Since it first appeared on the public domain scene in 1991, Python has continued to attract a loyal following, and spawned a dedicated Internet newsgroup, comp.lang.python, in 1994. And as the first edition of this book was being written in 1995, Python's home page debuted on the WWW at http://www.python.org -- still the official place to find all things Python.
To help manage Python's growth, organizations aimed at supporting Python developers have taken shape over the years: among them, Python Software Activity (PSA) was formed to help facilitate Python conferences and web sites, and the Python Consortium was formed by organizations interested in helping to foster Python's growth. Although the future of the PSA is unclear as I write these words, it has helped to support Python through the early years.

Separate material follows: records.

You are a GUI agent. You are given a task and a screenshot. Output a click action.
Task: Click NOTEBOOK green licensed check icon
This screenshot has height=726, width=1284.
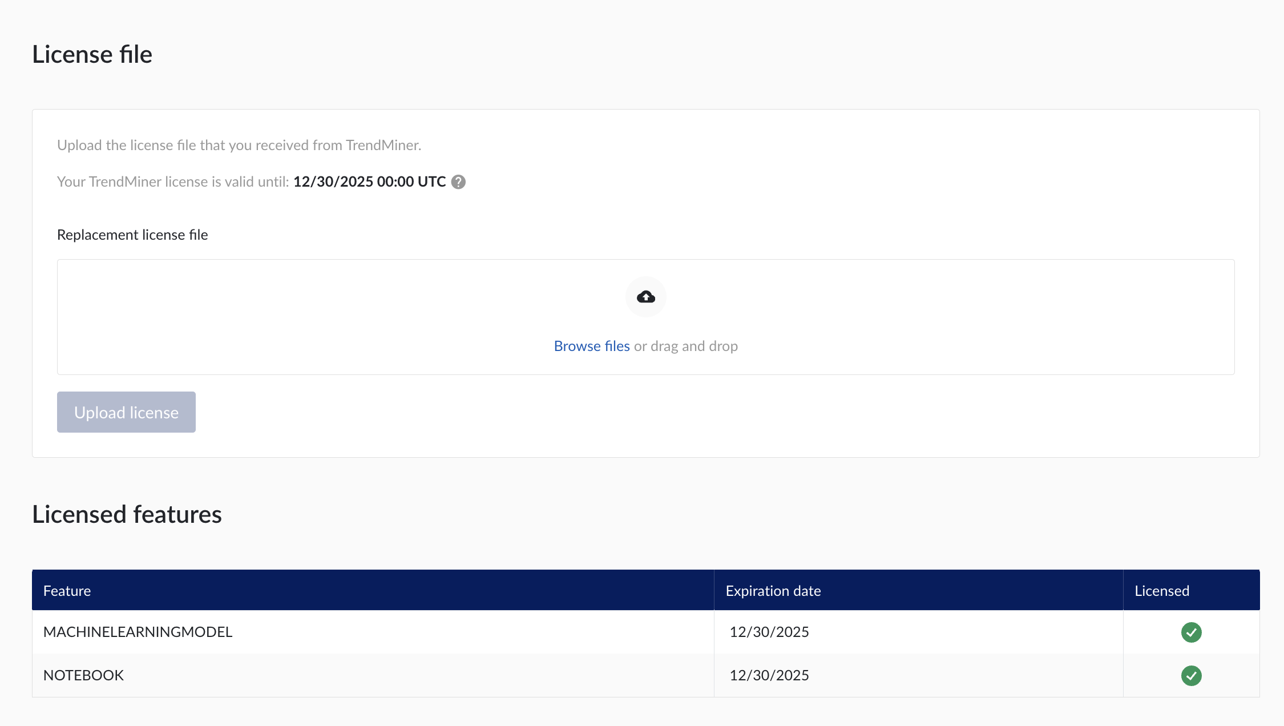(1191, 676)
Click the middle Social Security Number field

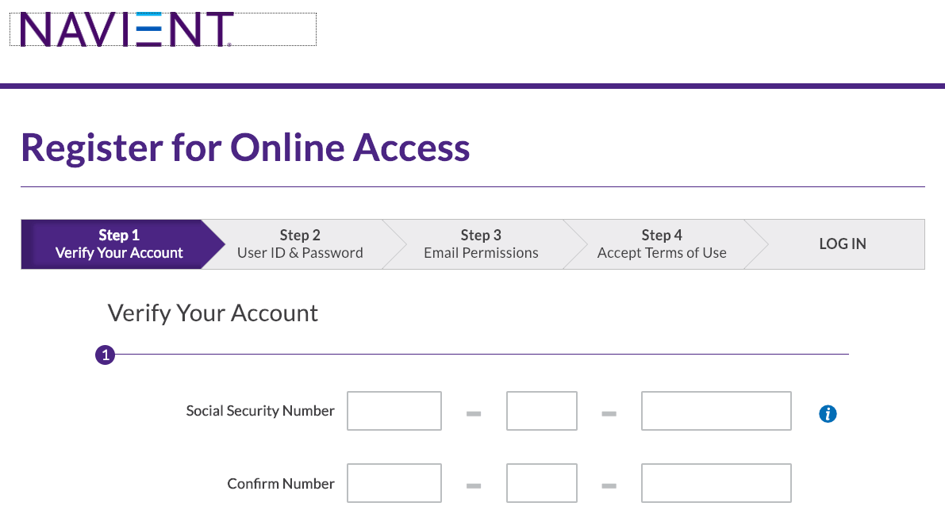pyautogui.click(x=542, y=411)
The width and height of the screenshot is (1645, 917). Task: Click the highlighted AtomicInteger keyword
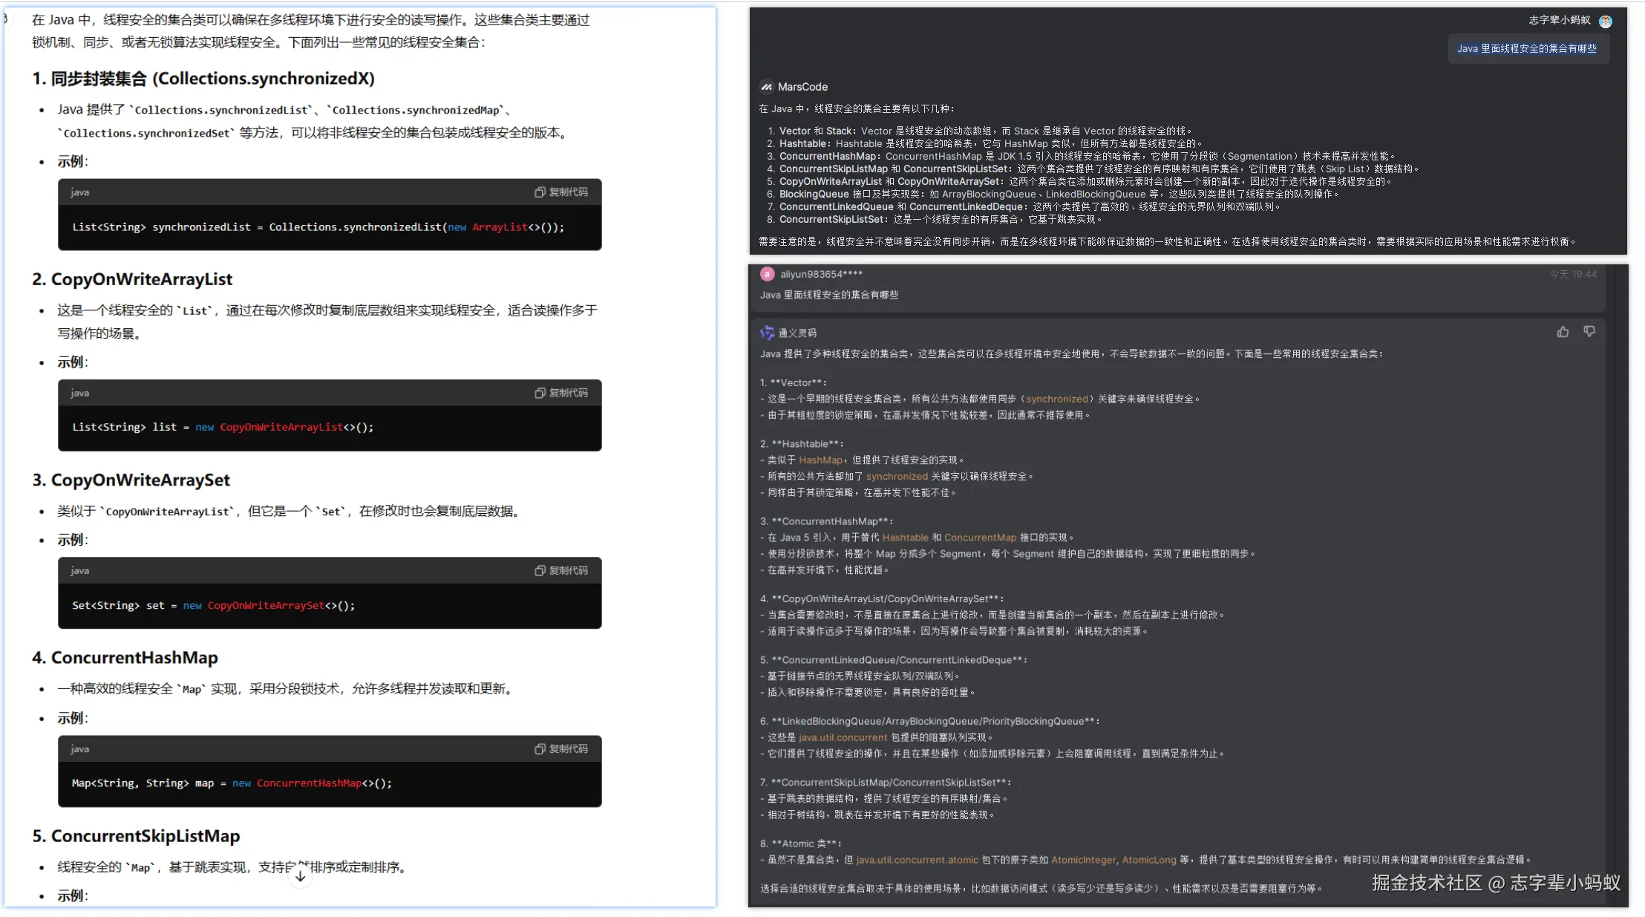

Today, Guido and a handful of other key Python developers, are employed by a company named Digital Creations to do Python development on a full-time basis. Digital Creations, based in Virginia, is also home to the Python-based Zope web application toolkit (see http://www.zope.org). However, the Python language is owned and managed by an independent body, and remains a true open source, community-driven system.
Other companies have Python efforts underway as well. For instance, ActiveState and PythonWare develop Python tools, O'Reilly (the publisher of this book) and a company named Foretech both organize annual Python conferences, and O'Reilly manages a supplemental Python web site (see the O'Reilly Network's Python DevCenter at http://www.oreillynet.com/python). The O'Reilly Python Conference is held as part of the annual Open Source Software Convention. Although the world of professional organizations and companies changes more frequently than do published books, it seems certain that the Python language will continue to meet the needs of its user community.